Bank of Baroda (Appellant) vs. Aban Offshore Limited (Respondent) NCLAT Company Appeal (AT) No. 35 of 2019Dated:29/01/2020

Sub: Remedies available for Preference shareholders in relation to redemption of preference shares.

FACT OF THE CASE

  1. The present Appeal has been filed by the Appellant w.r.t the NCLT, Chennai Bench (Tribunal) order who has dismissed the application of Appellant solely on the ground that the Appellant being preferential shareholders has no locus standi to file application for redemption of shares under Section 55(3) of the Companies Act, 2013 or even under Section 245 of the Companies Act, 2013.
  1. The Appellant has submitted that the Respondent Company is a listed Company with Madras Stock Exchange Limited, Bombay Stock Exchange Limited and National Stock Exchange of India Limited.
  1. The Appellant has subscribed on various dates i.e.09.07.2005, 29.05.2007 and out of total subscription of Rs. 30,00,00,000/- worth of cumulative Redeemable Non-Convertible Preference Shares at varying coupon rate of 8% and 9% per annum; has also consented on 31.10.2011 for extended/rolled over of redemption of preference share for a period of 3 years from the date of original redemption date.
  1. The Appellant has also submitted that the Respondent Company has not yet redeemed any preference shares inspite of they are paying equity dividend to the extent of 180% for the equity shareholders in the financial Year 2014-15
  1. The Respondent has defaulted on the redemption as well as payment of dividend for the Financial Year 2015-16 onwards and the said defaults continues till date.
  1. The Appellant has also submitted that they have been made the remediless by the Tribunal for not considering the issue of redemption of preference shares either under Section 55 or Section 245 of the Companies Act, 2013.
  1. The Respondent has submitted that the Appellant is only representing in these proceedings and none others representatives from the class of shareholders i.e. Preference shareholders class are representing. They are not eligible to file application under Section 245 of the Companies Act, 2013 because Section 245 clearly reflects that an application must be filed by minimum requisite members of the Company. They cannot unilaterally decide that they are empowered to represent a class of shareholders.
  1. Further, the Respondent has submitted that they have every intention of redeeming its preference shares upon improvement in the financial situation as their business has gone drastically in rough weather. In view of uncertainty in crude oil prices and their cash flow position, they were under severe strain due to the nonrealization of receivables from the Middle East rendering them unable to redeem their preference share (Dividend in 2014-15 was paid to both Equity and Preference shareholders as per the terms and conditions of the issues).

ISSUES BEFORE NCLAT:  

  1. Whether there is any remedy under law available to preference shareholders for filing application for redemption of preference shares?

JUDGEMENT:

  1. The NCLAT examined the intention of legislature for enacting Section 55 as well Section 245 of the Companies Act, 2013.
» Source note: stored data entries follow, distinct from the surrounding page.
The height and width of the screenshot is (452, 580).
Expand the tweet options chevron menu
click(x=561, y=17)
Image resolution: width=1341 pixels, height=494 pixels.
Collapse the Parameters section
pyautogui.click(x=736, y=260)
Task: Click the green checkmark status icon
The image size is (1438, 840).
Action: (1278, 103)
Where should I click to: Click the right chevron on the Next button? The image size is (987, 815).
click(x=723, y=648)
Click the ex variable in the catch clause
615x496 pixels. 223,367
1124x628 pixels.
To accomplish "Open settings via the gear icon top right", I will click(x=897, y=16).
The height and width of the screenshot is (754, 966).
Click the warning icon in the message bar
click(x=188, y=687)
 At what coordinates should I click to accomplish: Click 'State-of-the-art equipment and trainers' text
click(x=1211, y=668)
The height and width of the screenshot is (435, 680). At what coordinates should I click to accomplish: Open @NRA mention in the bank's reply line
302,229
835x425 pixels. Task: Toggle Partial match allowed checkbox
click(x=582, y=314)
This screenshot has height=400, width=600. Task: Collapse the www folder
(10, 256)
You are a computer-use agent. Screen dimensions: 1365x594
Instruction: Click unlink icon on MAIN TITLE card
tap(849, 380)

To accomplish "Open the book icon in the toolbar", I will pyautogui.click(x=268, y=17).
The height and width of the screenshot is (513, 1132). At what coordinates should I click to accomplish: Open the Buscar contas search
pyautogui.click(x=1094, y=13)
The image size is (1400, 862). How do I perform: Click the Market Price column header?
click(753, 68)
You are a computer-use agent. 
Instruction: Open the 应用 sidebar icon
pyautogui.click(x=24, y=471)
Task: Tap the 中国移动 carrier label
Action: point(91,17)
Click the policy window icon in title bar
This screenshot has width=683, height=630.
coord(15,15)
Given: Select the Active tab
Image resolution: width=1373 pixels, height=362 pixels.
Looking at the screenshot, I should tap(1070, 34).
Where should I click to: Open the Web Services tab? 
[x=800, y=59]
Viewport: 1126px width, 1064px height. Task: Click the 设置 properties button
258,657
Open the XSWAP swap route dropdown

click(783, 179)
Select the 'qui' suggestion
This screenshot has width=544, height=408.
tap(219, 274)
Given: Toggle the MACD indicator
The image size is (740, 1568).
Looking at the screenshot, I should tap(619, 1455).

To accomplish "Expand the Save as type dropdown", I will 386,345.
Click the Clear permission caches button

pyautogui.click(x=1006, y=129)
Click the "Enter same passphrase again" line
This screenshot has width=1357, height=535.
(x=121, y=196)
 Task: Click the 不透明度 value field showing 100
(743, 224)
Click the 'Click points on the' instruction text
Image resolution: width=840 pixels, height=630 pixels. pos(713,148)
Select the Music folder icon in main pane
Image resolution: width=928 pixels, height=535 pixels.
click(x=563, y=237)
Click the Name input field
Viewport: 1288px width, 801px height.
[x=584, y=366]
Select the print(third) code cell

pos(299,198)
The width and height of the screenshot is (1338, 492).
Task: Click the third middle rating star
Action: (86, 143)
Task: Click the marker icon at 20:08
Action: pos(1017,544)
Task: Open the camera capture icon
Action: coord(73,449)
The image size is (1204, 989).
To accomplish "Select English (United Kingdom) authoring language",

Section 55(3) of the Companies Act, 2013 clearly states that the Company, when not in a position of redeem its preference shares, ‘may’ with the consent of 3/4th in value of such preference shares and the approval of the Tribunal (on a petition filed in this behalf), issue further redeemable preference shares equal to the amount due (including dividend, if any) in respect of such unredeemed shares.

However, there is a proviso, in ordering such further issue, the Tribunal shall forthwith order redemption of preference shares held by such persons who do not consent to such further issue.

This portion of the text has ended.